Eine wunderbare Balance
Noch schneller gar, als Lloyd vollkommen von Fred Rogers eingenommen sein wird – «er ist der netteste Mensch, den ich je getroffen habe» –, sind freilich wir im Bann von Tom Hanks. Aber was soll
da auch schon gross schiefgehen, wenn der populärste Kinoschauspieler der Neuzeit eine solch universell geliebte Ikone spielt? Rein gar nichts, wie Marielle Heller in ihrem Drittling beweist, der
auf dem «Esquire»-Artikel von Tom Junod aus dem Jahr 1998 basiert. Die 40-jährige Kalifornierin erfreut sich derzeit ja selbst einer nicht gerade geringen Beliebtheit – zumindest beim
Kritikervolk, das die beiden Vorgänger «Diary of a Teenage Girl» und «Can You Ever Forgive Me?» über den grünen Klee gelobt und knapp vorbei am Publikumsgeschmack abgefeiert hat. Auch «A
Beautiful Day in the Neighborhood» hat nun wieder ordentliche Begeisterungsstürme ausgelöst; dies indes durchaus mit Recht, wobei das jetzt nicht ganz zuvörderst an Hellers liegt. Zwar gestattet
sie sich in ihrer sonst sehr traditionellen und wenig spektakulären Inszenierung den einen oder anderen Spleen; aber das sind – abgesehen vom cleveren narrativen Kniff, Mister Rogers als
Moderator von Lloyds Geschichte einzusetzen – eben gerade nicht die besten Momente des Films. Hellers Talent ist es vielmehr, so wie Mister Rogers den Ton zu treffen, die Balance zu wahren:
zwischen einer Leichtigkeit, die mit einem feinen Humor unterfüttert ist, und einer Ernsthaftigkeit, die einen auf gescheite Gedanken bringt. Und auch wenn ihre soft gemächliche Inszenierung
bisweilen vom Herzlichen ins Herzige, vom Rührenden ins Rührige, vom Gefühlvollen ins Gefühlige kippt – ins Herzschmerzliche, Rührselige, Gefühlsduselige taucht sie nie je ab.

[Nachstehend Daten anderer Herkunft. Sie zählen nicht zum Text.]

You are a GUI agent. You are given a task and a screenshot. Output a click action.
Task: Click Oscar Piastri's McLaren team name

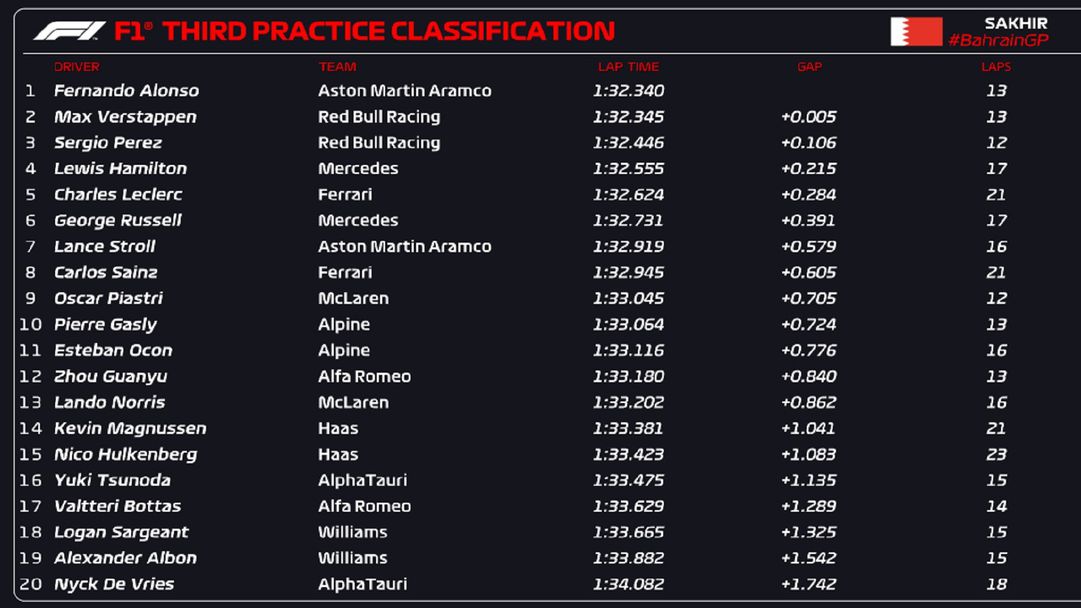pyautogui.click(x=353, y=299)
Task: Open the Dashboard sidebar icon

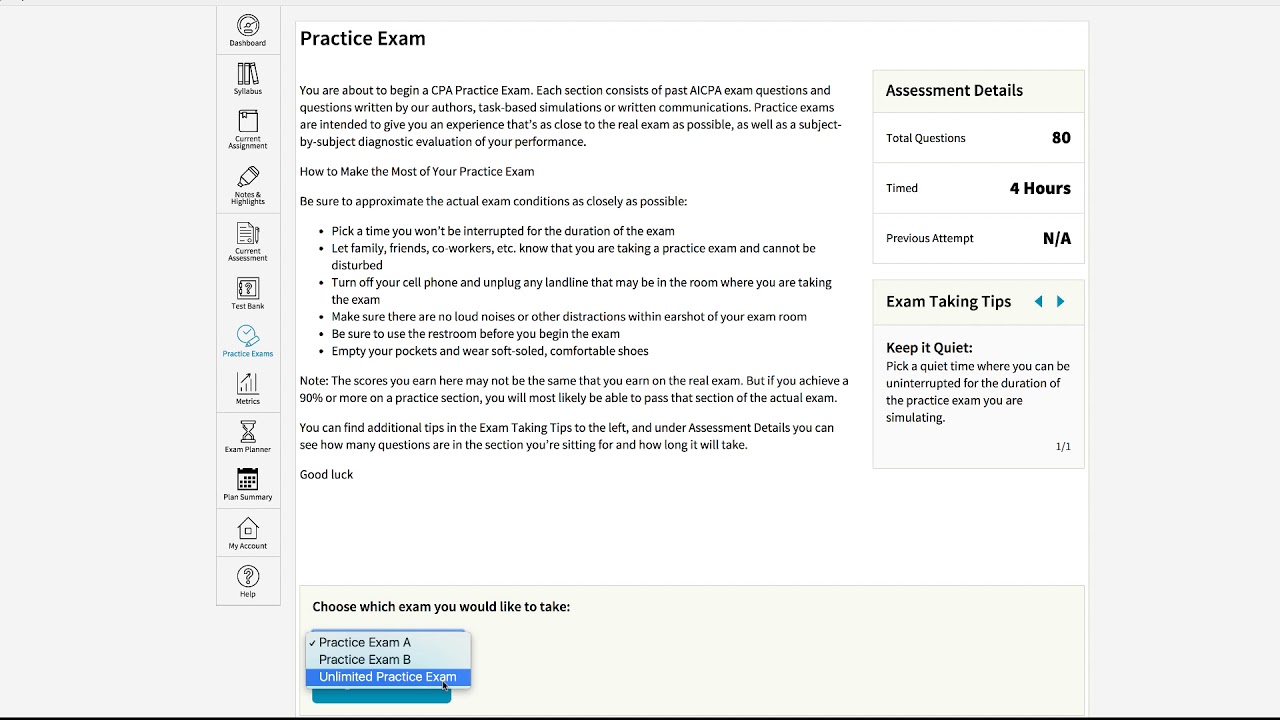Action: pyautogui.click(x=248, y=26)
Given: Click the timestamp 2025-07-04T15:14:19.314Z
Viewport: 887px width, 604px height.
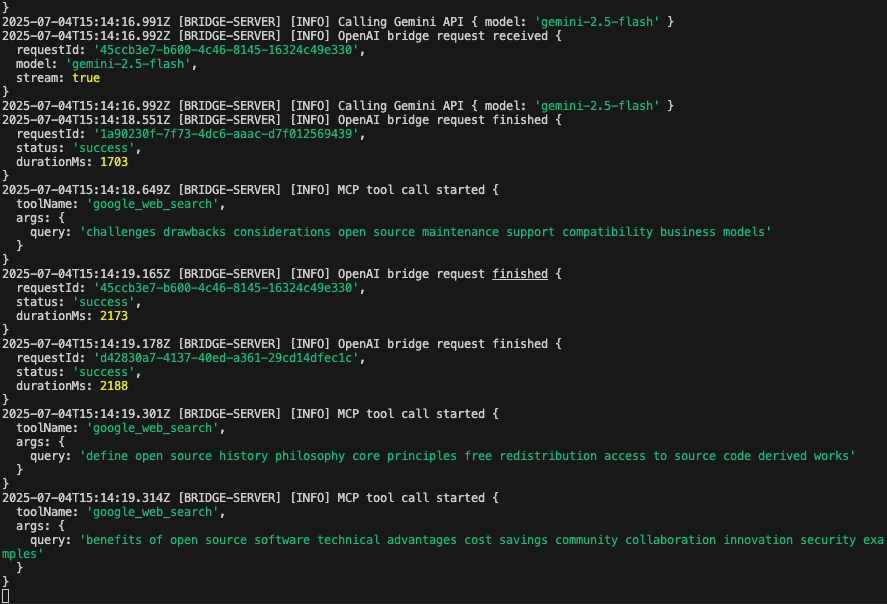Looking at the screenshot, I should point(86,497).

Der beste Hanks aller Zeiten
Dass Heller das so gut hinkriegt, ist aber natürlich auch, ja nicht zuletzt dem unfehlbaren Instinkt von Tom Hanks geschuldet. Da ist zwar ein Chris Cooper als unsteter entfremdeter Vater von
Lloyd; da ist eine Susan Kelechi Watson aus «This Is Us» als Gattin mit präzisem moralischem Kompass; und sowieso ist da ein Matthew Rhys aus «The Americans», der in der Rolle des alles in sich
hineinfressenden Skeptikers fraglos formidabel besetzt ist. Doch wiewohl er nur für den Nebendarsteller-Oscar nominiert war, ist das ohne Wenn und Aber und von A bis Z der Film von Hanks (der
übrigens ungelogen ein Vetter sechsten Grades von Fred Rogers ist). Und immer wenn er nicht da ist, schwindet denn auch das Interesse – zumal Lloyd weder eine allzu spannende noch speziell
sympathische Figur ist. Dies in maximalem Gegensatz zu diesem unendlich geduldigen und hoch aufmerksamen Menschenfreund in den bunten Strickjacken, der Trauer und Wut, Härte und Kälte mit Wärme
und Weisheit begegnet und der sich wirklich, wahrhaftig und aufrichtig interessiert für all die Menschen, die seinen Weg kreuzen. Wer dieser Fred Rogers eigentlich war und wie er tickte, das
allerdings versucht Heller gar nicht erst zu ergründen. Es ist das aber ebenso wenig ein Manko wie die totale Vorhersehbarkeit des Plots: Wo das alles hinführen wird, ist von Anfang an
sonnenklar. Und wie der Weg dorthin aussehen wird, ist ebenso offensichtlich. Der Raum für Überraschungen ist mithin so begrenzt wie der auf dem puppenhaushaften Set von Mister Rogers. Was
derweil immer wieder aufs Neue erstaunt – uns in gleichsam kindliches, ungläubiges Staunen versetzt –, ist diese unerschütterliche Gutmütigkeit, diese unerreichte Menschlichkeit. Und dass uns das
derart aus der Bahn wirft, mag in harten und verhärteten Zeiten wie diesen ja verständlich sein; trotzdem ist das einfach nur traurig.